The yoga scholar-practitioner Mark Singleton suggests that modern yoga often seeks authenticity by attempting to establish connections between modern practices and a classical Oriental source, the Yoga Sutras of Patanjali. The yoga scholars Suzanne Newcombe and Philip Deslippe concur, noting that authenticity-seeking yoga tourism "ironically ... often strengthens the commercialised, neo-liberal and globalised nature of the yoga industry as well [as] orientalist constructs about a mystic India." The American yoga teacher and influencer Kino MacGregor has described India as "a place where you are free to discover yourself on your own terms"; The scholar of religion Andrea Jain comments that "orientalist dialectics" like that give consumers permission to "purchase yoga" without worrying about its social impact or colonial legacy. Such consumers in the Western world, she writes, can "imagine themselves as materially rich but spiritually poor", and people in India as the opposite. This picture, Jain suggests, builds up and links together orientalism with colonialism, nationalism, neoliberal capitalism, and racism.

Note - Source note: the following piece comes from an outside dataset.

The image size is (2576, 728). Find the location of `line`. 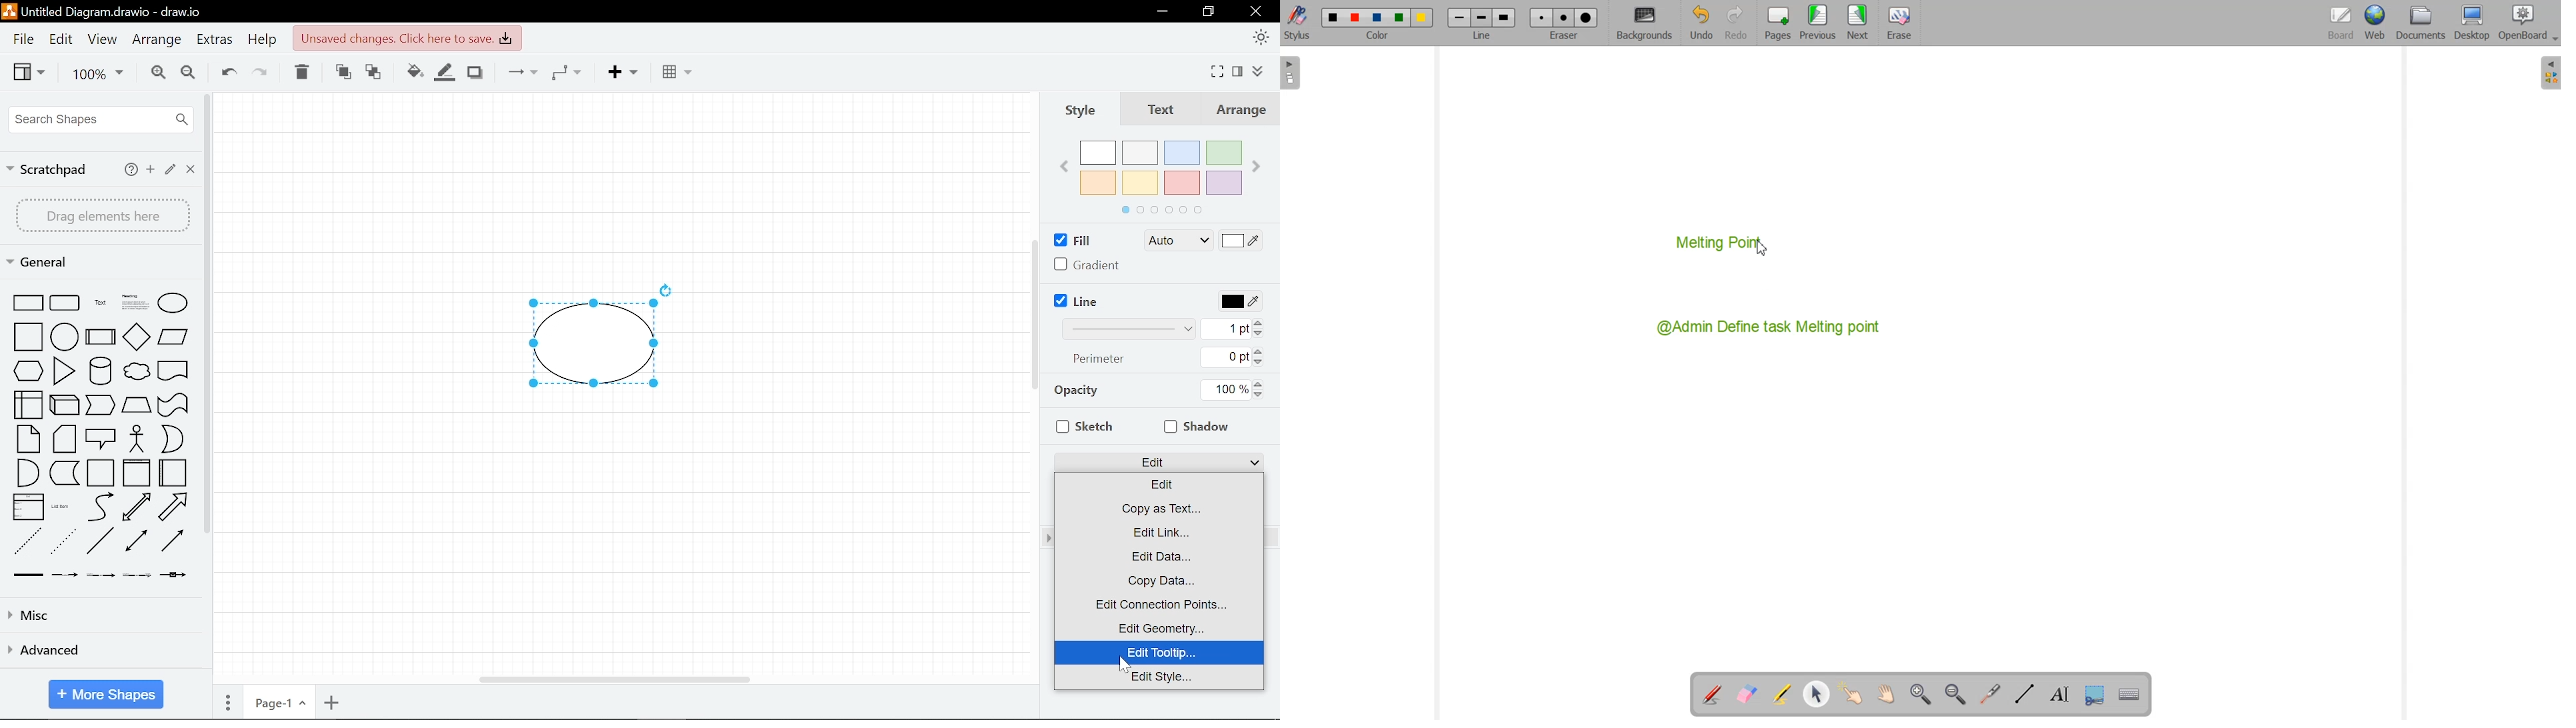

The art historian John Potvin describes yoga studios as Orientalist spaces, as far as their interior decoration is concerned. The mindfulness scholar-practitioner Cathy-Mae Karelse suggests that Said's "latent Orientalism" occurs in the "colonial gaze", rooted in the British Raj. She writes that this "persist[s] in White Mindfulness institutions" like yoga studios, with a racist "layering of exclusions". These spaces accordingly are able to make nonwhite people feel uncomfortable, unsafe, and that they do not belong. The yoga scholar Shameem Black writes that India has ironically self-orientalised itself with a Western stereotype for the purpose of marketing itself to Western consumers in its prolonged "Incredible India" campaign, which has "featured yoga in idealised spiritual terms".